Talk:COMP 3000 Essay 1 2010 Question 11

From Soma-notes

Last minute changes

Ok guys, so its due early tomorrow. We have the essay pretty much completed aside from a few things.

First. Are we getting rid of the headings? Other groups have them in at the moment, I know the prof said the essay should read as if they weren't there but it might not hurt for them to be there.

Second. The essay needs to flow better. Some intro and outro sentences acknowledging the next section and refering to the previous ones would be nice.

Otherwise, what else remains? --Smcilroy 23:12, 14 October 2010 (UTC)

I'm trying to cleanup the references, is this format acceptable? --Dagar 23:45, 14 October 2010 (UTC)
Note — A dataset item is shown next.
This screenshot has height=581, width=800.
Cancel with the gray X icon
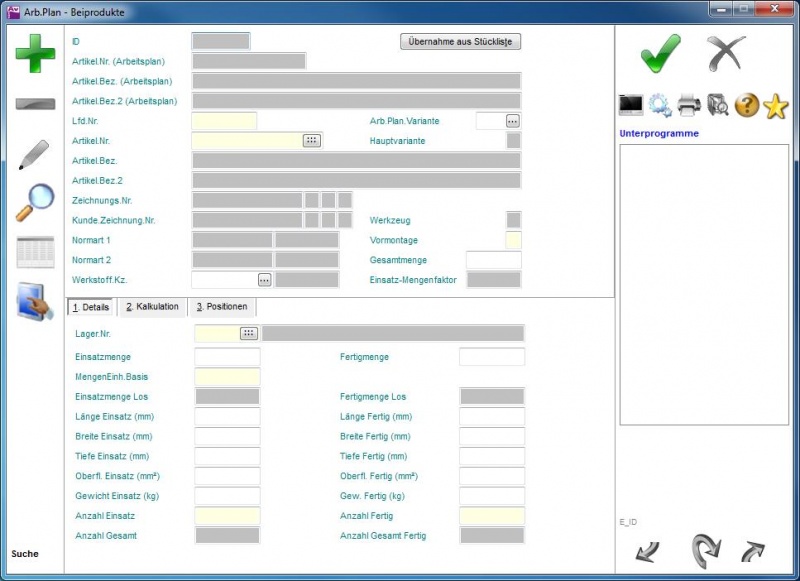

Yes, that looks alot better --Smcilroy 00:34, 15 October 2010 (UTC)
I think we can keep some of the main headings, but I don't think we need them all. I think the real meat of the essay is in the comparisons with networked storage like NAS and especially SAN, so those sections should probably have headings of some kind. I also agree on the flow needing some work, some of the sections have a bit of overlap.
Anil had mentioned to me today an example of a networked file system based on object store devices - Ceph. here is the full paper on the system. I was thinking it might be worth it to mention it at least, maybe even have a small section about it, just so we get in a real world example of this technology. What do you guys think?
--Mbingham 01:56, 15 October 2010 (UTC)
Heres a quick example section, I know this is pretty last minute but what do you guys think?
Ceph is an example of a real world networked storage system based around OSDs. The Ceph developers specifically list performance, reliability, and scalability as the benefits their system offers over current solutions. (insert reference to paper) Since Ceph is based on OSDs, it takes advantage of the ability for clients to interact directly with the devices, which avoids the traditional bottlenecks to performance caused by SAN controllers or NAS heads. This direct access allows Ceph to support a very large number of clients concurrently accessing data on the system. Since objects have security controls it can allow this direct access safely, unlike other network storage architectures.
--Mbingham 02:09, 15 October 2010 (UTC)
Also (sorry for all the comments), where does the first sentence of the Security section come from? It sounds like something that should be referenced, and seems kind of out of place because I don't think those four "quadrants" are brought up again?
--Mbingham 02:11, 15 October 2010 (UTC)
Ok if Anil mentioned it, it's probably a good idea to include it, maybe after the 3 comparisons. I got an email back from Anil and he said that headings are OK as long as they add to the essay. So I think we can leave them in. --Smcilroy 02:30, 15 October 2010 (UTC)
Cool, I added the section in. --Mbingham 02:39, 15 October 2010 (UTC)
The four quadrants thing is something I came up with cause that's how I visualized it. You can imagine how secure something is with some points mapped on those quadrants(external, internal, malicious, accidental). I was trying to point out the strength of an OSDs security with this analogy but I guess it didn't flow well.
--Myagi 23:38, 15 October 2010 (UTC)

Tightening up the Intro

Hey everyone,

I think it might be useful to re-work the intro a bit so that it better represents the direction the essay has taken since then. Heres a quick mockup of a reworked intro. It could be expanded on in some parts and worked on, etc. I would like any comments, if you guys think this better represents the essay, or what you think needs changing in the introduction. Here it is:

Storage needs have evolved over the past 60 years, and as a result the functionality expected from filesystems and storage solutions has evolved as well. The low level interface that a storage device implements, however, has remained mostly the same. A block based interface is still the most common mechanism for accessing storage devices. Recently, however, especially with the growth of networked storage architectures such as NAS and SAN, this interface needs to be reworked to accomodate changing needs. Object based storage is increasingly becoming an attractive alternative to block based storage. The design of object based storage devices (OSD), which store objects rather than blocks, easily associates data with meta-data. Objects are created, destroyed, read to, and written from, as well as carrying a unique ID. The device itself manages the physical space and can handle security on a per-object level. A storage network which is based on OSDs can provide better scalability without bottlenecks, better security with per-object access controls, and better integrity with unique has keys. In this way, the OSD interface is looking increasingly attractive as a building block for filesystems, especially in the context of netwoked storage.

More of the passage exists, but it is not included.